I attended a meeting shortly after I stepped into my new role at the University of Alberta. Big changes were taking shape and, as vice-president, external relations, I was forming an entirely new portfolio charged with advancing a unified vision for the university. This was my first time meeting most of the people on the video call. For many, it was also their first time meeting their new teammates – and they had questions.
If we had been in a room together, they almost certainly would have been sitting back in their seats with their arms crossed. The way I handled this meeting would either ease the coming transition or make the next few months even more difficult.
Last month, I shared how Don Cummings, managing partner at National Growth Partners and a trusted advisor of mine, taught me to see change as an opportunity for growth.
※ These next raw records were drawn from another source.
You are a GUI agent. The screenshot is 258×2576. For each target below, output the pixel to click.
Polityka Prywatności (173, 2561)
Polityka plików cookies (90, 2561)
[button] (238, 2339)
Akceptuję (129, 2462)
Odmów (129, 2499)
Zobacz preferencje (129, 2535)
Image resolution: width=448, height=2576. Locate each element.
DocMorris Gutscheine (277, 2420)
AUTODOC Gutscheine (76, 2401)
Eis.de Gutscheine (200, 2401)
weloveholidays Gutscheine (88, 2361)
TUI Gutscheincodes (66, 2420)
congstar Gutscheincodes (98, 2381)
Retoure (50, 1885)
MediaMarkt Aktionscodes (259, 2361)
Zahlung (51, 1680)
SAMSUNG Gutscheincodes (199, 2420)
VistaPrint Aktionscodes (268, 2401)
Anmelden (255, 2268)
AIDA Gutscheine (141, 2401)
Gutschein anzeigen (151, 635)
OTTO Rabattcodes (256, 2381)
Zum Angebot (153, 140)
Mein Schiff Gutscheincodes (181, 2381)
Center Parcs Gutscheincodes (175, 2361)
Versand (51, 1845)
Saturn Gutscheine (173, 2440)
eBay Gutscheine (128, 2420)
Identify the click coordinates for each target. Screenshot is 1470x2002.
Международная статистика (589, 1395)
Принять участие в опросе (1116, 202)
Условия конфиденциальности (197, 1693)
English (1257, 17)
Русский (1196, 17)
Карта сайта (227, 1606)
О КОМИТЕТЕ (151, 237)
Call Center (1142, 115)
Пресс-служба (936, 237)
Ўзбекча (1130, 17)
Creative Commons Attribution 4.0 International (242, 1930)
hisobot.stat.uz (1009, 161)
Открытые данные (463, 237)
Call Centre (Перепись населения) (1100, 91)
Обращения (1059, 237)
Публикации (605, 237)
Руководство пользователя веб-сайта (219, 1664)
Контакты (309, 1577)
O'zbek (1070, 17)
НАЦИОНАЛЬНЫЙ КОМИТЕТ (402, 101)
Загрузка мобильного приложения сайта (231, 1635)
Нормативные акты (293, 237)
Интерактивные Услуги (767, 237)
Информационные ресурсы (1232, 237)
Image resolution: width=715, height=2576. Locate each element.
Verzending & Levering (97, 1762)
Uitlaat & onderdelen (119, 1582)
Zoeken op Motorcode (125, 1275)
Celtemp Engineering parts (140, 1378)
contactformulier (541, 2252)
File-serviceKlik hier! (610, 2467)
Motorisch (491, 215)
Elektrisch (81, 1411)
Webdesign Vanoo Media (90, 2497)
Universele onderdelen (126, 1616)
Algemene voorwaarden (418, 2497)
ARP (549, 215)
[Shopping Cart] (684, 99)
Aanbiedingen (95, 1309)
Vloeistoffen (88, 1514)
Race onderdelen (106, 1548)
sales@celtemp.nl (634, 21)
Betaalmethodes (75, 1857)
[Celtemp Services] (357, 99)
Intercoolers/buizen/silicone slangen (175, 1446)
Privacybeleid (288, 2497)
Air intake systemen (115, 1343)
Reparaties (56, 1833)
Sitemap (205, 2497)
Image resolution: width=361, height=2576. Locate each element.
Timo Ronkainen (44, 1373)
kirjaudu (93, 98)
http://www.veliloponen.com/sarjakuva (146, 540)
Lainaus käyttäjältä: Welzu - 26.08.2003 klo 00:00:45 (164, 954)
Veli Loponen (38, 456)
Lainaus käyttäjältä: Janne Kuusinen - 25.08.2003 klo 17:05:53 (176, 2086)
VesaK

When Don talks about how to facilitate change, he talks about exactly what I saw that day. According to Don, people don’t resist change, they resist being changed.
“When change is on the horizon, we subconsciously ask ourselves, ‘Is this being done to me, or is this being done with me?’” he says.
It’s a small but mighty difference to keep in mind. You may be setting out to change your organization, but your organization is made up of people. If you want to accomplish your goals, those people need to be included on the journey in an intentional and significant way. Building relationships in your work is especially important during a time of change. Being new in the role with the imminent need to restructure, I didn’t have the luxury of time to build relationships but there were some things I could do: listen and respond and demonstrate to my team that they were heard, even if I couldn’t implement every suggestion. This builds trust — a key component to good relationships. I could also share a compelling vision and help people see themselves as a part of it.
Sharing a digestible and succinct vision and communicating a sense of urgency as to why changes are needed creates buy-in and the momentum for people to get on board. If you help your people understand why change is occurring and make them a part of it, they can do the same for their colleagues and clients across your business. It’s helpful to identify ambassadors of change in and around your organization — and lead your efforts and understanding from within. Use every channel and resource available to you to keep people informed and ensure your choices and behaviour going forward support your messages.
When somebody exercises resistance — because it’s not possible to please every single person — don’t look at it as a failure. One good conversation can honour their feelings and give you the gift of a new perspective.
So, how did my meeting end? After creating space for people to share what they liked about our proposed new structure, offering ideas to make it better and sharing what they feared about the change, it wasn’t long before they started talking about how the new structure could work for them — and that created a path forward.
In that moment, I realized we were going to successfully implement change and we were going to do it together.